Querétaro enfrenta una de las temporadas de incendios más intensas de los últimos años, con un saldo de 6,387.6 hectáreas dañadas en zonas forestales, agrícolas y suburbanas, informó Javier Amaya, director de la Coordinación Estatal de Protección Civil.
De acuerdo con datos oficiales, los incendios en pastizales y áreas suburbanas representan la mayor afectación, con 223 eventos que han impactado 4,002.98 hectáreas. En segundo lugar se ubican los incendios cerriles y agrícolas, con 263 casos y 2,105.59 hectáreas dañadas. Finalmente, los incendios forestales en áreas naturales protegidas suman 20 siniestros, con una afectación de 278.49 hectáreas, según cifras de la CONAFOR.

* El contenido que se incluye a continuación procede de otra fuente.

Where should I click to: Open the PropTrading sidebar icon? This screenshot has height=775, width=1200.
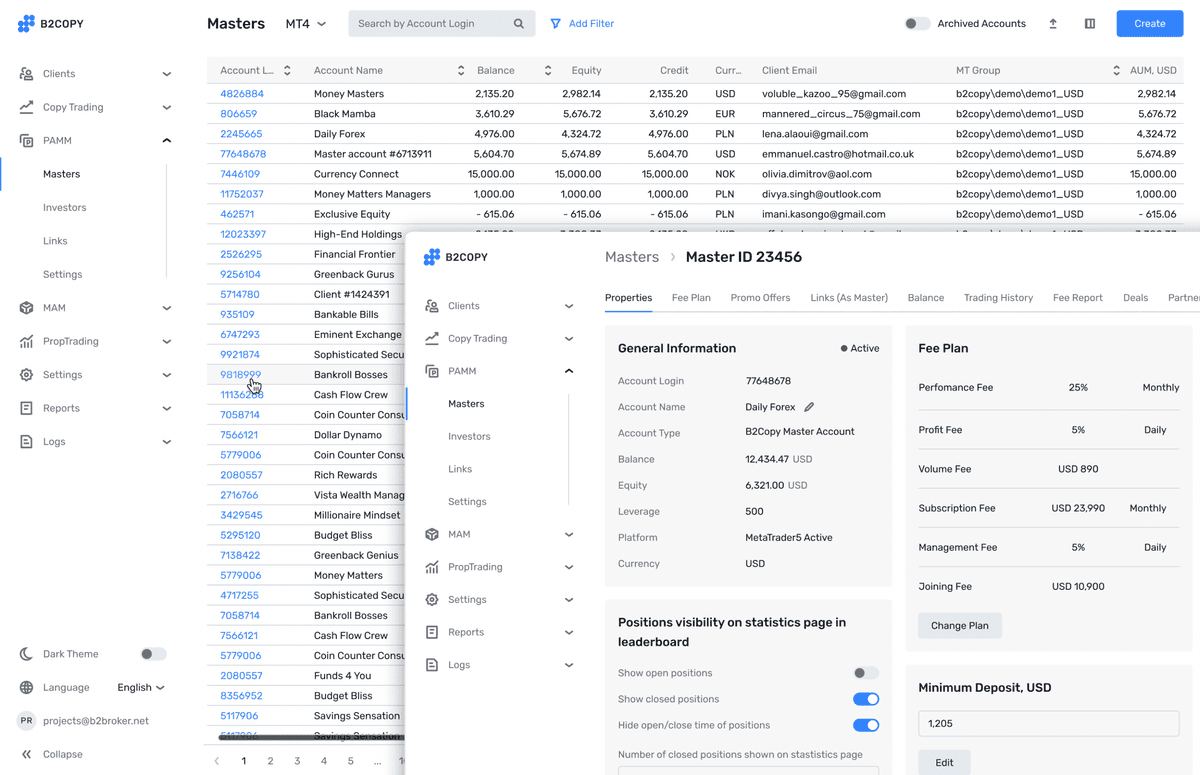(x=25, y=341)
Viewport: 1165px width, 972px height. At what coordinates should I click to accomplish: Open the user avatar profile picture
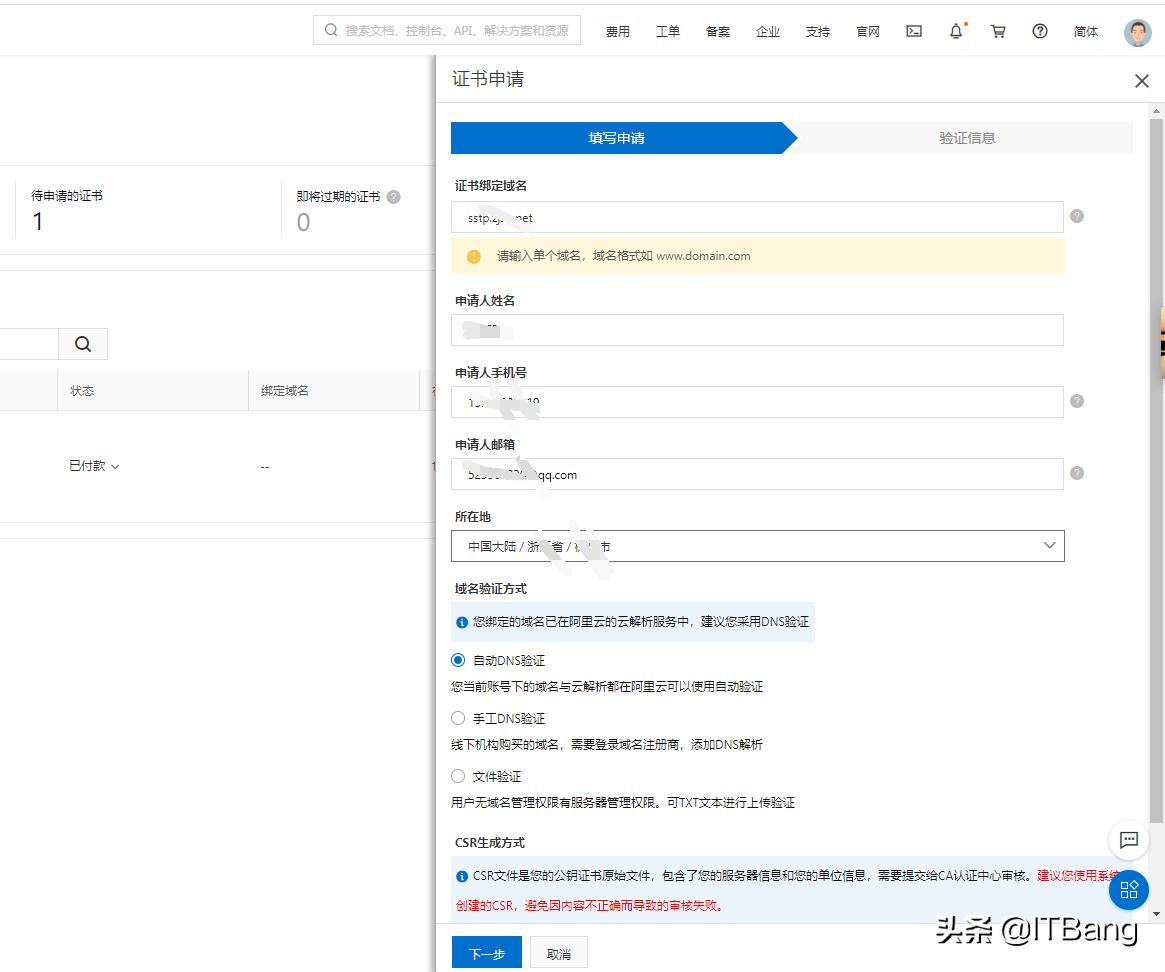[x=1137, y=31]
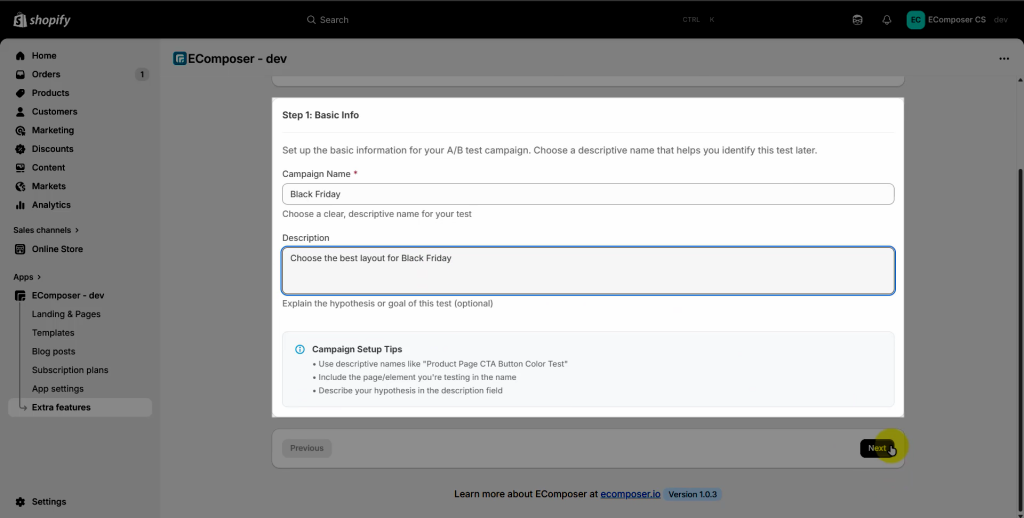1024x518 pixels.
Task: Select Extra features menu item
Action: click(x=61, y=407)
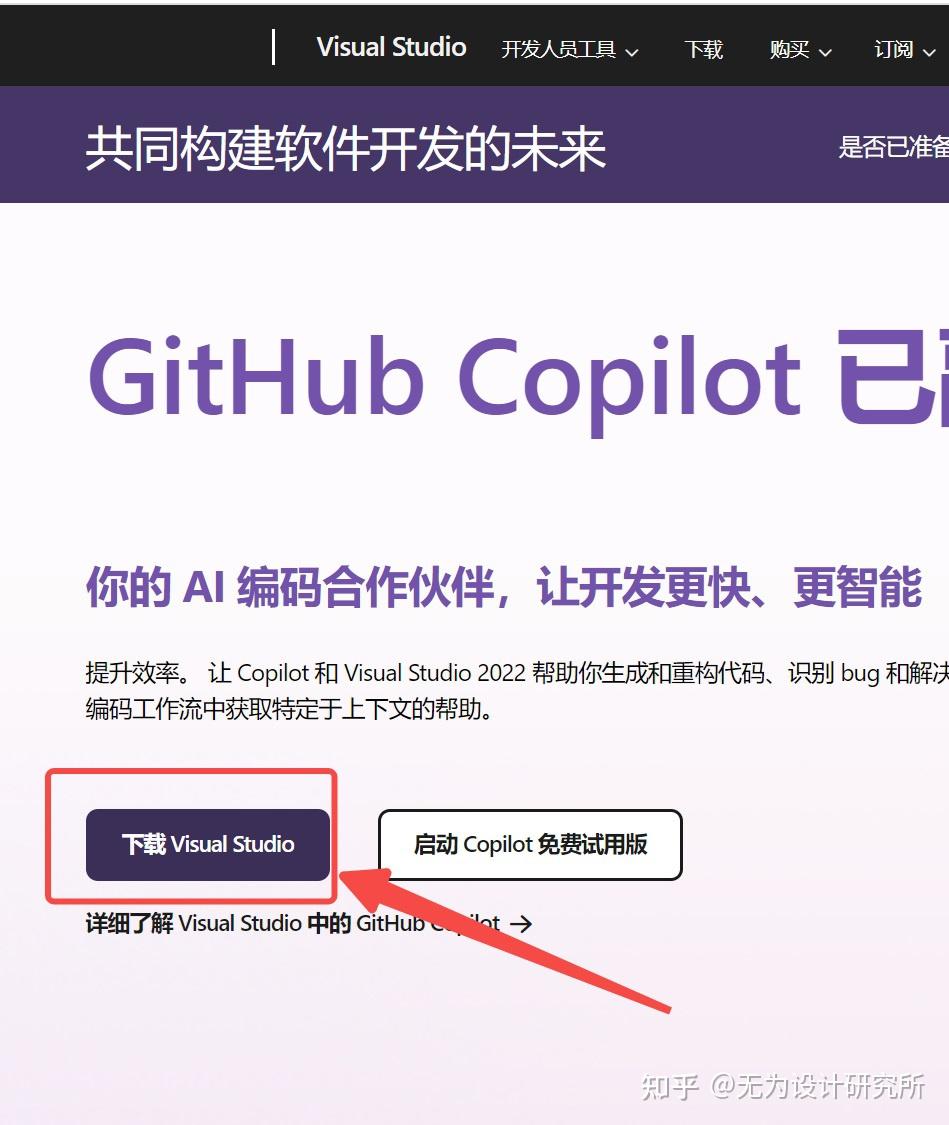Click the 下载 Visual Studio button
Viewport: 949px width, 1125px height.
pos(208,844)
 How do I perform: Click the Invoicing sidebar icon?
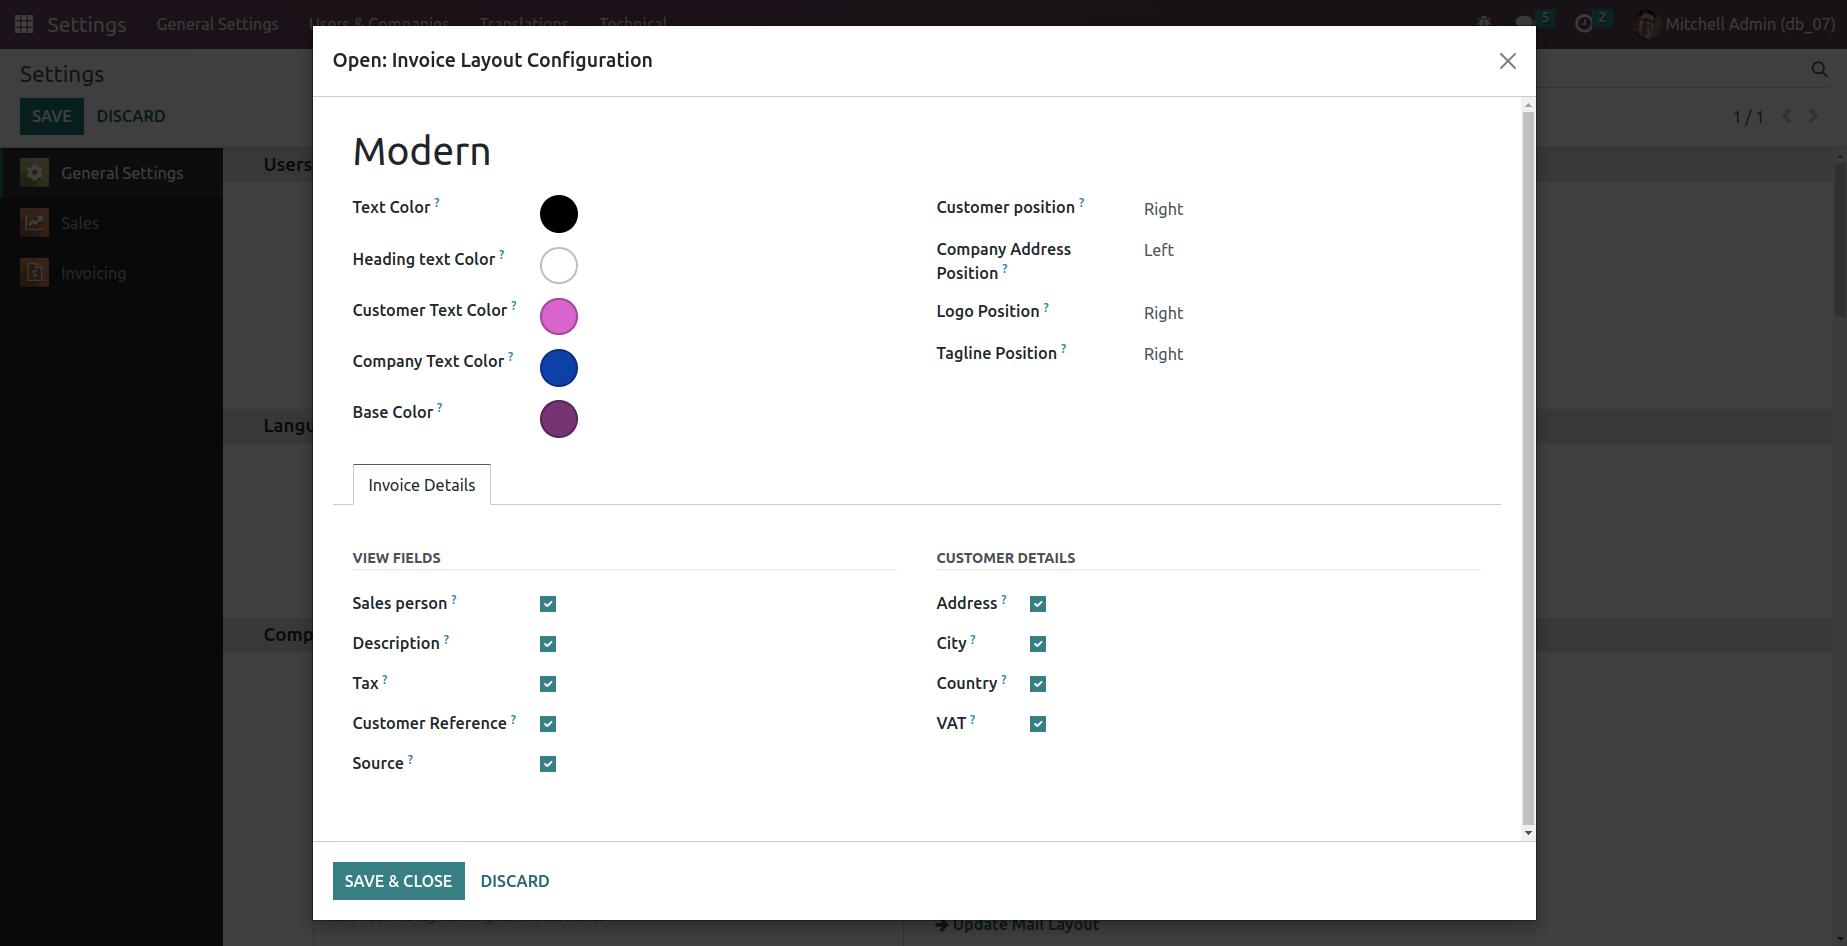coord(35,273)
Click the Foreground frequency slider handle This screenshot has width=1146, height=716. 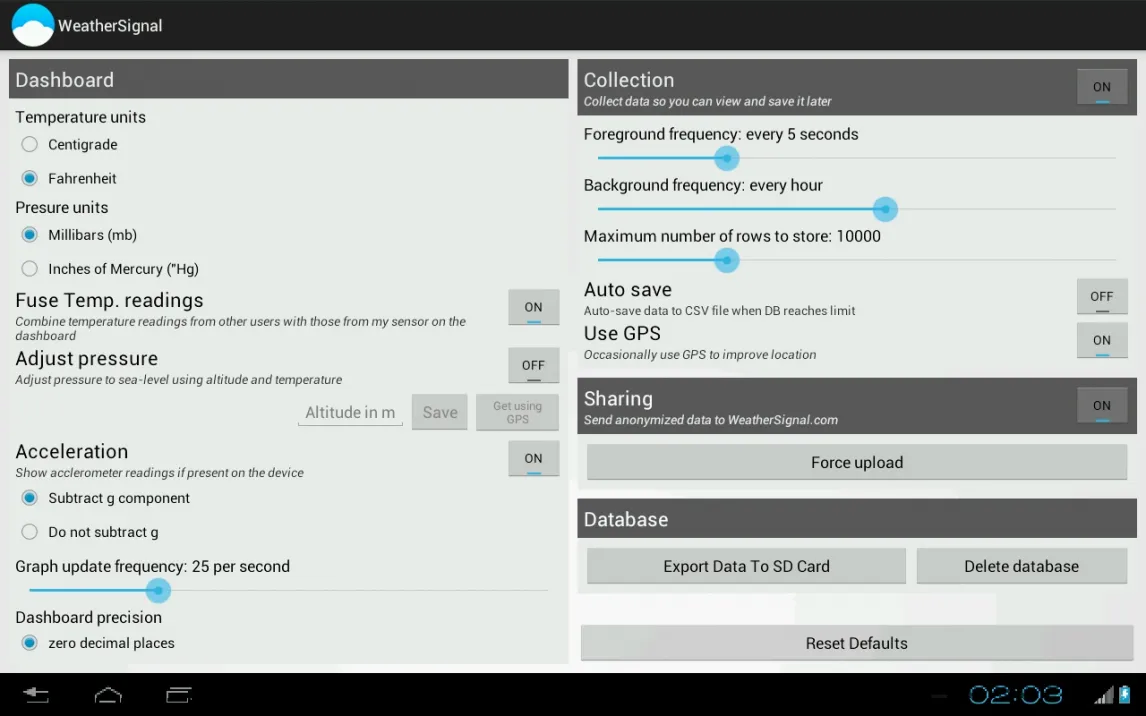727,158
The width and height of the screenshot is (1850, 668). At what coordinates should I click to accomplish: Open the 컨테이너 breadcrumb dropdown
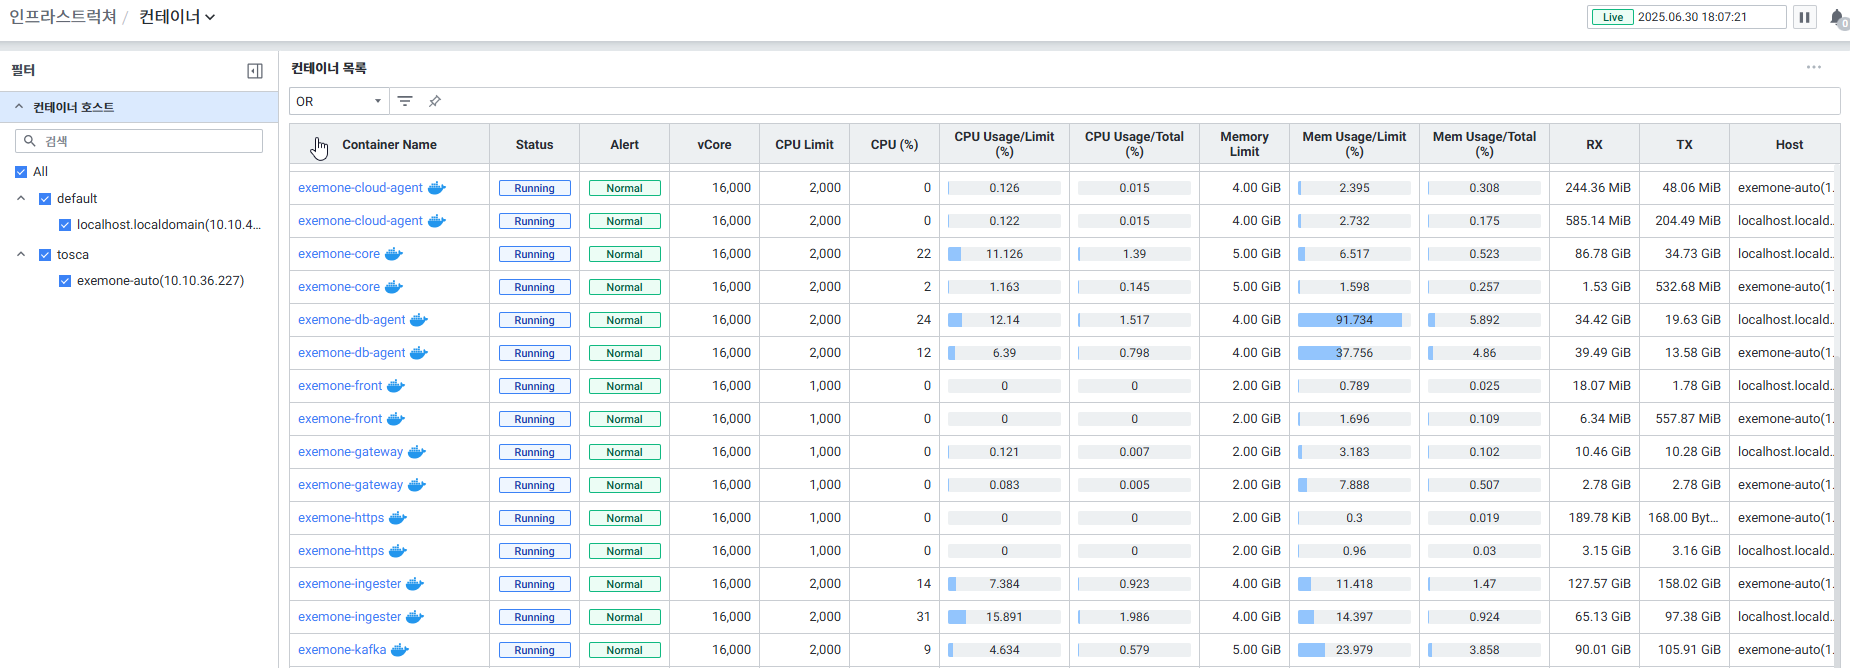click(x=177, y=17)
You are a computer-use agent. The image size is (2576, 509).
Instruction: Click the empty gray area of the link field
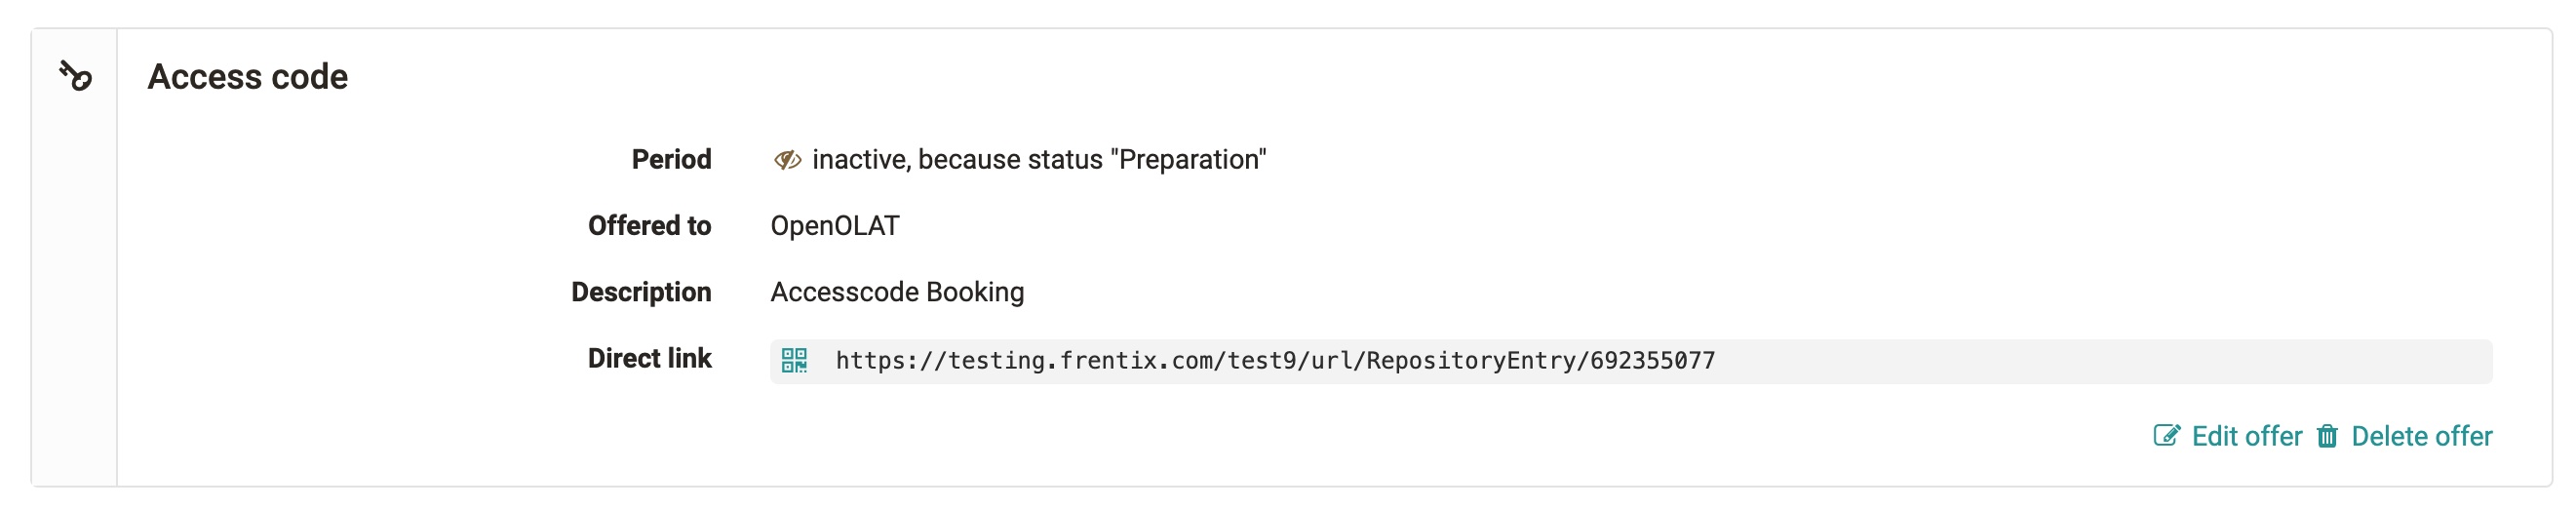2100,361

El funcionario destacó que la estrategia estatal ha cambiado: ahora se permite la intervención simultánea de autoridades municipales, estatales y federales desde el inicio de las emergencias, lo que ha reducido los tiempos de respuesta. Gracias a este modelo, en un lapso de 24 horas se logra establecer control operativo, desplegar brigadas y contener el avance del fuego, posicionando a Querétaro como referente nacional en atención de incendios.
Ante la magnitud de la temporada, el gobierno estatal analiza la emisión de una declaratoria de emergencia, con el objetivo de fortalecer la capacidad de reacción, mejorar el equipamiento y reforzar la preparación de los brigadistas.